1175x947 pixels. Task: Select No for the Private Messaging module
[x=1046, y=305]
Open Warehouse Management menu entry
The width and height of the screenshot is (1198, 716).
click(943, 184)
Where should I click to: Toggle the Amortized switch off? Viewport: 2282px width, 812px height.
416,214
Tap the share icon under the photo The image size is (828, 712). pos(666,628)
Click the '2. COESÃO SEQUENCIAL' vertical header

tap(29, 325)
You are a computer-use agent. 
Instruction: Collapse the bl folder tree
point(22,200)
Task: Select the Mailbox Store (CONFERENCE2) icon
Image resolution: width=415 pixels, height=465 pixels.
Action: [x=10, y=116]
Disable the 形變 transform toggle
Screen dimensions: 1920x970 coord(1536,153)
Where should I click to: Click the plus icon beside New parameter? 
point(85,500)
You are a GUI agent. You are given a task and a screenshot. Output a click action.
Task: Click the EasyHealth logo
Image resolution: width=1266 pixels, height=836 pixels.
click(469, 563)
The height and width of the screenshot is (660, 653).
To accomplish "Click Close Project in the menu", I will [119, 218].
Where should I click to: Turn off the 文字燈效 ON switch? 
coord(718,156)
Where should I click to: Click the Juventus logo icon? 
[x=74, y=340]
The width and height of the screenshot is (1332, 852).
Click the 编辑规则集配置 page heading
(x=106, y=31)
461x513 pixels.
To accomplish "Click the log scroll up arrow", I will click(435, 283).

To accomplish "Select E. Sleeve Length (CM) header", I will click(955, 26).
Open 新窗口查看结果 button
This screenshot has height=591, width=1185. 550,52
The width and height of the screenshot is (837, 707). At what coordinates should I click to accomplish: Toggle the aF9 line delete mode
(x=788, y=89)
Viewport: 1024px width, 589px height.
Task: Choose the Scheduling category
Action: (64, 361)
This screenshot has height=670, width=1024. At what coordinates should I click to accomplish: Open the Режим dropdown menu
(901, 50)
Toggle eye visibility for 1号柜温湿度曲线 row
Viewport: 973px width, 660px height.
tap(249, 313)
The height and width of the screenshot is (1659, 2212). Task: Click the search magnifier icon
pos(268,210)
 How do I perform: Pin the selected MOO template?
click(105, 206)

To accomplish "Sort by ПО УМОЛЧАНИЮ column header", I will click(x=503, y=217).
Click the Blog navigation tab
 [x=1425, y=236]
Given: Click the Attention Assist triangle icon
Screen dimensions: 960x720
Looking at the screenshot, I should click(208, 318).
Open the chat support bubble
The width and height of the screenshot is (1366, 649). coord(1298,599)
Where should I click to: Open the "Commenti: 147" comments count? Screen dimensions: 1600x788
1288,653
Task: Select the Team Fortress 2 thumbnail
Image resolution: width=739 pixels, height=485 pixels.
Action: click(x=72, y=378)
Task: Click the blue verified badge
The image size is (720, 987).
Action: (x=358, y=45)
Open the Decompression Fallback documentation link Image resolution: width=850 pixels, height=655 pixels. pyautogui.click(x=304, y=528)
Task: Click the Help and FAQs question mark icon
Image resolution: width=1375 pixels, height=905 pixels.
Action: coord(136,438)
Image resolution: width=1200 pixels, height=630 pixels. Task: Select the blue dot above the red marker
= = = = =
* Work to be completed
In these records, tally the lines that contain the string "agent", and give only the result.

* Answer box
2